Stored dataset items:
—————

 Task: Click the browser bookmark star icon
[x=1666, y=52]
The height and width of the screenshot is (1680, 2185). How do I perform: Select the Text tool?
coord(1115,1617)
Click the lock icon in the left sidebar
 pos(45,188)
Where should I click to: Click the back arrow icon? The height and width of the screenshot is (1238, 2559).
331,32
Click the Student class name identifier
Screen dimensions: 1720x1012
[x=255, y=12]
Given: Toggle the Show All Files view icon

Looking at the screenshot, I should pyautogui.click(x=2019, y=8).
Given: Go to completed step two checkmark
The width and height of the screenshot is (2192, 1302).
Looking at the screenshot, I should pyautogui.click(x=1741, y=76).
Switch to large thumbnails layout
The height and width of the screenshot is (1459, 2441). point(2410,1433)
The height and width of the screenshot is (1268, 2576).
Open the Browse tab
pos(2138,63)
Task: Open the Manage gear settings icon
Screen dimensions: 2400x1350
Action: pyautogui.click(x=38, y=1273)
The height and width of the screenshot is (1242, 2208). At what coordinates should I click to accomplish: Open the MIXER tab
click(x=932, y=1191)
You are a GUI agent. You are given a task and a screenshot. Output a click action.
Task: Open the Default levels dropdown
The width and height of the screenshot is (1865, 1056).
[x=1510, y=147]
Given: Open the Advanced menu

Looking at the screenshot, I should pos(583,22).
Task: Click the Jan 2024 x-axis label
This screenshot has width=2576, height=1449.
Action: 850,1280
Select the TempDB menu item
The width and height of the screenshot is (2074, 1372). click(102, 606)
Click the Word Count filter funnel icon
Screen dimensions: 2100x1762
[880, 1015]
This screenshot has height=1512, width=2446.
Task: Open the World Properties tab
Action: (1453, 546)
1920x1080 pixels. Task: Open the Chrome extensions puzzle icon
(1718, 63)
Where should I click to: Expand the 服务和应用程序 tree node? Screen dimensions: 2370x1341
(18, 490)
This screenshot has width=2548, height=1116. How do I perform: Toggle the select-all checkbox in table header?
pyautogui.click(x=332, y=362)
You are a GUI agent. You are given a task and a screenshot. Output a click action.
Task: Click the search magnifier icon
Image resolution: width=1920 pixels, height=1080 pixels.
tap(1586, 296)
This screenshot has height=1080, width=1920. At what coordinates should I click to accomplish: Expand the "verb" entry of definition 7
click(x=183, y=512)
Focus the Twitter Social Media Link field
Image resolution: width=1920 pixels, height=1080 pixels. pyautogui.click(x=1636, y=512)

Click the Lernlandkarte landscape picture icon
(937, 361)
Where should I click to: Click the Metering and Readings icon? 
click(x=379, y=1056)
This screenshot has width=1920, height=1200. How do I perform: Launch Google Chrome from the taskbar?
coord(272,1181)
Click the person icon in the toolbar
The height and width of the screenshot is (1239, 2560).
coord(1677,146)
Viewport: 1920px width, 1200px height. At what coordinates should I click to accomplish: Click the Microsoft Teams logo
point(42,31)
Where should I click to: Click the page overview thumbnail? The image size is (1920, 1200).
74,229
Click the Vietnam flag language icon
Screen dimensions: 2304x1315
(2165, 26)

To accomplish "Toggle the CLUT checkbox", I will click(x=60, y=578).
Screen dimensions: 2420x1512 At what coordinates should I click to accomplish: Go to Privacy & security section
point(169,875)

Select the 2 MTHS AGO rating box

—————

What you will do :: Write out a word-for-word copy of every entry above.

Response below ::
 Task: Click the browser bookmark star icon
[x=1666, y=52]
The height and width of the screenshot is (1680, 2185). How do I perform: Select the Text tool?
coord(1115,1617)
Click the lock icon in the left sidebar
 pos(45,188)
Where should I click to: Click the back arrow icon? The height and width of the screenshot is (1238, 2559).
331,32
Click the Student class name identifier
Screen dimensions: 1720x1012
[x=255, y=12]
Given: Toggle the Show All Files view icon

Looking at the screenshot, I should pyautogui.click(x=2019, y=8).
Given: Go to completed step two checkmark
The width and height of the screenshot is (2192, 1302).
Looking at the screenshot, I should pyautogui.click(x=1741, y=76).
Switch to large thumbnails layout
The height and width of the screenshot is (1459, 2441). point(2410,1433)
The height and width of the screenshot is (1268, 2576).
Open the Browse tab
pos(2138,63)
Task: Open the Manage gear settings icon
Screen dimensions: 2400x1350
Action: pyautogui.click(x=38, y=1273)
The height and width of the screenshot is (1242, 2208). At what coordinates should I click to accomplish: Open the MIXER tab
click(x=932, y=1191)
You are a GUI agent. You are given a task and a screenshot. Output a click action.
Task: Open the Default levels dropdown
The width and height of the screenshot is (1865, 1056).
[x=1510, y=147]
Given: Open the Advanced menu

Looking at the screenshot, I should pos(583,22).
Task: Click the Jan 2024 x-axis label
This screenshot has width=2576, height=1449.
Action: 850,1280
Select the TempDB menu item
The width and height of the screenshot is (2074, 1372). click(102, 606)
Click the Word Count filter funnel icon
Screen dimensions: 2100x1762
[880, 1015]
This screenshot has height=1512, width=2446.
Task: Open the World Properties tab
Action: (1453, 546)
1920x1080 pixels. Task: Open the Chrome extensions puzzle icon
(1718, 63)
Where should I click to: Expand the 服务和应用程序 tree node? Screen dimensions: 2370x1341
(18, 490)
This screenshot has width=2548, height=1116. How do I perform: Toggle the select-all checkbox in table header?
pyautogui.click(x=332, y=362)
You are a GUI agent. You are given a task and a screenshot. Output a click action.
Task: Click the search magnifier icon
Image resolution: width=1920 pixels, height=1080 pixels.
tap(1586, 296)
This screenshot has height=1080, width=1920. At what coordinates should I click to accomplish: Expand the "verb" entry of definition 7
click(x=183, y=512)
Focus the Twitter Social Media Link field
Image resolution: width=1920 pixels, height=1080 pixels. pyautogui.click(x=1636, y=512)

Click the Lernlandkarte landscape picture icon
(937, 361)
Where should I click to: Click the Metering and Readings icon? 
click(x=379, y=1056)
This screenshot has width=1920, height=1200. How do I perform: Launch Google Chrome from the taskbar?
coord(272,1181)
Click the person icon in the toolbar
The height and width of the screenshot is (1239, 2560).
coord(1677,146)
Viewport: 1920px width, 1200px height. At what coordinates should I click to accomplish: Click the Microsoft Teams logo
point(42,31)
Where should I click to: Click the page overview thumbnail? The image size is (1920, 1200).
74,229
Click the Vietnam flag language icon
Screen dimensions: 2304x1315
(2165, 26)

To accomplish "Toggle the CLUT checkbox", I will click(x=60, y=578).
Screen dimensions: 2420x1512 At what coordinates should I click to accomplish: Go to Privacy & security section
point(169,875)

Select the 2 MTHS AGO rating box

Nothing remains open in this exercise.